Saturday, December 22, 2007

Wow! $1/Watt Solar Panels!

One of the limiting factors on photovoltaics has been the cost. Most solar panels cost about $4 per watt (or more) for just the panel. Nanosolar claims to have shipped their first solar panels using a new process "which we believe will make us the first solar manufacturer capable of profitably selling solar panels at as little as $.99/Watt...." If so, they have crossed the line. Where I live, partly because hydropower makes electricity so cheap, solar panels have to cost $2/watt to be equal to what I can get from Idaho Power.

If Nanosolar can actually sell photovoltaics at $1/watt--and assuming that they have a lifetime equivalent to other photovoltaics of 25-30 years--then solar will rapidly replace most other energy sources in the United States. It would even make nuclear power questionable, I suspect. Not only are we talking about something that will render coal, oil, and even hydropower obsolete, but it also means that pure electric cars start to look viable.

Chevrolet's Volt concept car, for example, is a hybrid--but a rather interesting twist on the hybrid. The theory is this: "Seventy-eight percent of commuters drive 40 miles or less to and from work." The Volt is intended to carry enough of a charge that most people can plug it in at home every night, and never have the gasoline engine run. Also, unlike other hybrids, where the gasoline engine both recharges the batteries and directly drives the wheels, the Chevy Volt's engine only recharges the batteries:
Substituting an electric generator for plug-in hybrids' internal-combustion engine simplifies the engineering process because it doesn't require managing multiple power sources, according to Posawatz, and it cuts costs by eliminating a mechanical transmission.

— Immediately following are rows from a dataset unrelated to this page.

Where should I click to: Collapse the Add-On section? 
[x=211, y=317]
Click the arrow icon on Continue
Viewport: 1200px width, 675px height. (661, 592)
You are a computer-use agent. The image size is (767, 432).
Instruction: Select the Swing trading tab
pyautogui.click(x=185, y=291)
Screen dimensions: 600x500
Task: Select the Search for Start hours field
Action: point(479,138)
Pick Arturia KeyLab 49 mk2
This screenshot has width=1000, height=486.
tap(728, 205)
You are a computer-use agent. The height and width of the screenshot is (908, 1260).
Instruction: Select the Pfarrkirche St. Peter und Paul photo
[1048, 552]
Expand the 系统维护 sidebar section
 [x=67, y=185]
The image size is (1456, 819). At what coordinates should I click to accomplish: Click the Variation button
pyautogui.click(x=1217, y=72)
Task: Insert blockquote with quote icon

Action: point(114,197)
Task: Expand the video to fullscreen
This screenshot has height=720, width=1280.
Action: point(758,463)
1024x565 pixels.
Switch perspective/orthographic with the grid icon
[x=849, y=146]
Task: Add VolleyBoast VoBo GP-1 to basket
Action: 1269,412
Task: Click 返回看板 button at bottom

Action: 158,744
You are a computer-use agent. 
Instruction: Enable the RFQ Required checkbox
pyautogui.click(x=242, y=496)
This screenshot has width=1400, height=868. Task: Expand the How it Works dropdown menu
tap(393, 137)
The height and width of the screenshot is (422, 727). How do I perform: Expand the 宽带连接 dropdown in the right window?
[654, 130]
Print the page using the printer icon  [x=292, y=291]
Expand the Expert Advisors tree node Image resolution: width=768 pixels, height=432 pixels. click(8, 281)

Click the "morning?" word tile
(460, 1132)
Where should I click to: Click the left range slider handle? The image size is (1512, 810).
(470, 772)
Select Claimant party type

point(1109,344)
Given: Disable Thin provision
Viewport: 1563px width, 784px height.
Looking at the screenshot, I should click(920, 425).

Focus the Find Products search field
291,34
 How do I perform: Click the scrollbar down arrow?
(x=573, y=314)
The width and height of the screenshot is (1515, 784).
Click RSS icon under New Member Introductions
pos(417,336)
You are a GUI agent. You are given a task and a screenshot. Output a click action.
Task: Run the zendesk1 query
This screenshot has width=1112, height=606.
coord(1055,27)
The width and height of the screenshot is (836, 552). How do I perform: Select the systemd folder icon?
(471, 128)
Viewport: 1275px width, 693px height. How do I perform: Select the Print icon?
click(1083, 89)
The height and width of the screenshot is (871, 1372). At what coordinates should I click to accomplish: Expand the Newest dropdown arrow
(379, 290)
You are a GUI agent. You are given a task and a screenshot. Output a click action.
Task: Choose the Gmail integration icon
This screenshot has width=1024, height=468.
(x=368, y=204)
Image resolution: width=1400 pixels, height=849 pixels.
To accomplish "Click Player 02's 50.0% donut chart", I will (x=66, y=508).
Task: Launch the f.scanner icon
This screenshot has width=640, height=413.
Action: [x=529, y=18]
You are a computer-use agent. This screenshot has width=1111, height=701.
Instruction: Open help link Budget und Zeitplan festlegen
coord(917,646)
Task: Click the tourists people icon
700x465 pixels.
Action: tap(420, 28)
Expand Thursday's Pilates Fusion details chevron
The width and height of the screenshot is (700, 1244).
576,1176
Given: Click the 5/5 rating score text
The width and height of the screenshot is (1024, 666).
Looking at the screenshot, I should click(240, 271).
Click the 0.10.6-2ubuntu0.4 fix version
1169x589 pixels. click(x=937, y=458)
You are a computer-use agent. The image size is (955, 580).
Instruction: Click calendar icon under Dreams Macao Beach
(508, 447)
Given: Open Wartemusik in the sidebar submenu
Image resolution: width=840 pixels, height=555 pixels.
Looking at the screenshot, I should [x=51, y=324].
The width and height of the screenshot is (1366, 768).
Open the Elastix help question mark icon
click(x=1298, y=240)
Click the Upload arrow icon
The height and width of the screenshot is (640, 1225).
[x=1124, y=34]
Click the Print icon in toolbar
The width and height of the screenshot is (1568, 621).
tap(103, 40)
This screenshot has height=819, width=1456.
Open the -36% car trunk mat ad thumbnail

While a hybrid drive train is more energy efficient than the Volt's, the new car will get about 50 mpg when the generator is on.
Because electricity is currently so cheap, in commute mode, the cost is about 1/5th that of gasoline. Obviously, at $1/watt for photovoltaics, this might be even cheaper. And because the plan is to have it recharge in about six hours from a 110 VAC outlet, it is a bit more mass market than the Tesla Motors vehicle, which takes either 33 hours to recharge--or a special, 220 volt, 70 amp circuit to recharge in 3.5 hours.